The package provides fine-grained control over the model and its inputs and outputs. Generally, high-level workflows are not found here but should be and can easily be built from wrfhydropy.

wrfhydropy facilitates all aspects of working with WRF-Hydro including:

  • compiling

  • setting up experiments (manipulating input files and namelists)

  • running and scheduling jobs

  • collecting output

  • analysis (input and output)

  • sharing and reproducing results (jupyter notebooks)

The wrfhydropy package is user supported and community contributed. That means you can help add to and improve it!

Why wrfhydropy?

The WRF-Hydro model was not originally built with many applications or workflows in mind. Without significant investment in rewriting the code, a scripting language is needed to adapt the FORTRAN model API to something suited to other purposes. Python is a good choice for this secondary API language for a vareity of reasons (widely adopted, multi-platform, great packages for scientific analysis, etc …). Python therefore provides a mechanism for developing a better (for many purposes) model interface that is afforded by the underlying model. For this reason, a few conceptualizations in wrfhydropy are formalized differently than in FORTRAN. These are summarized in Key concepts. The model API as developed in python may begin to make its way back to the underlying FORTRAN code with time.

wrfhydropy was initally developed to handle the WRF-Hydro model testing (wrf_hydro_nwm_public/tests) and, in particularly, the need to be able to easily swap domains while holding model options constant. Another early application was the construction and execuation of ensembles and ensemble forecasts. The examples included in this documentation will grow to show other applications of the package.

Limitations of wrfhydropy

The wrfhydropy package does many things but also has limitations which are worth acknowledging up-front. The development of wrfhydropy has mostly emerged to support testing and other applications of the NWM. While wrfhydropy supports other modes of running WRF-Hydro, the further away from the NWM you get the less likely wrfhydropy will support your needs. This guidance is highly dependent on the differences from the NWM. If the differences are containted in the namelists only, you are likely not going to have issues.
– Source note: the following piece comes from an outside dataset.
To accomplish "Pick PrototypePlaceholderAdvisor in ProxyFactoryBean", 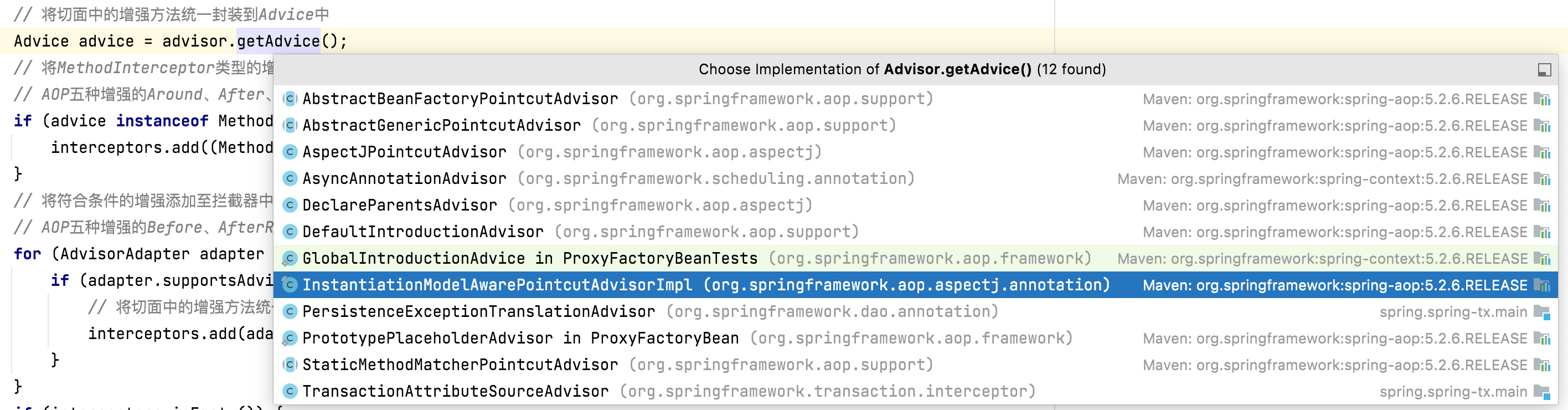I will click(915, 338).
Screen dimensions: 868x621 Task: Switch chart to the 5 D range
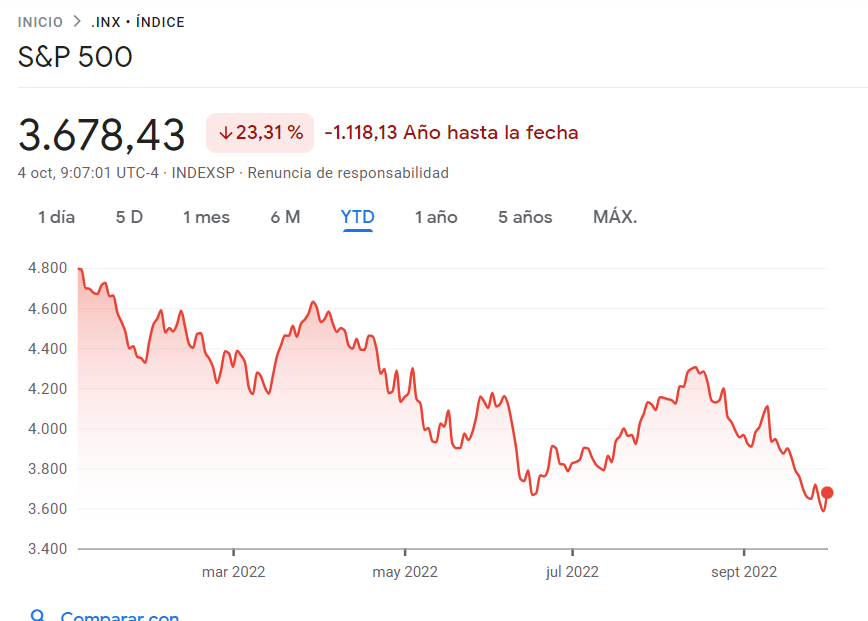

But attempting to use the Noah model instead of NoahMP, for example, will simply not work. wrfhydropy is open to changes/enhancements to support your needs, but may require you to implement and test them to get them into the master branch.
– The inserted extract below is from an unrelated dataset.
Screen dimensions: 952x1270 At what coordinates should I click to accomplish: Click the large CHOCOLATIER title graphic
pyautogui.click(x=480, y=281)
wrfhydropy does not provide an in-memory connection between WRF-Hydro and Python. The API is implemented through system calls (Python’s subprocess) and all information between Python and the model passes through disk. There is no magic in wrfhydropy, just convenience: you still need a system and environment in which WRF-Hydro can be compiled and run. (Such as our development docker container.)

Key concepts

Here we summarize a few concepts in wrfhydropy which differ from how WRF-Hydro is generally used. Links are provided to examples.

Object Oriented API

THe wrfhydropy model API follows an object oriented approach. Composition of objects is a theme of the design. That is: core building blocks are put together to form more complicated objects. The separation of concerns of these objects is important (and sometimes challenging), but often rewarding.

Upper case means a class (and will link to the class definition). Lower case means an instance of a class (not linked). The left arrow means object composition, also known as a “has a” relationship.

Core objects:

  • Domain

  • Model

  • Job

  • Scheduler

Higher-level objects:

  • Simulation <- domain, model, job [, scheduler]

  • Ensemble <- simulation, job [, scheduler]

  • Cycle <- simulation|ensemble, job [, scheduler]

The first example in the documentation, End-to-end overview of wrfhydropy: Simulation evaluation details the core objects, their initialization and their composition into a Simulation object.

Namelists: Model and domain sides

Namelists are treated by wrfhydropy in a completely different way than WRF-Hydro model users experience them. The input namelists to the model, namelist.hrldas and hydro.namelist are each split in to two pieces, the model-side and domain-side options. The new namelist files collect many different potential namelists using named configurations. The motivation for this and the details are explained in depth in namelist section of the first example of the documentation.

Jobs:

The notion of a Job is formalized by wrfhydropy and can be a bit surprising to WRF-Hydro users. Jobs are essential model time and frequency interventions into the model namelists. Each job has a different call to the executable and a subdirectory of the run directory dedicated to its provenance and its artifacts. Details are provided in the Job section of the first example of the documentation.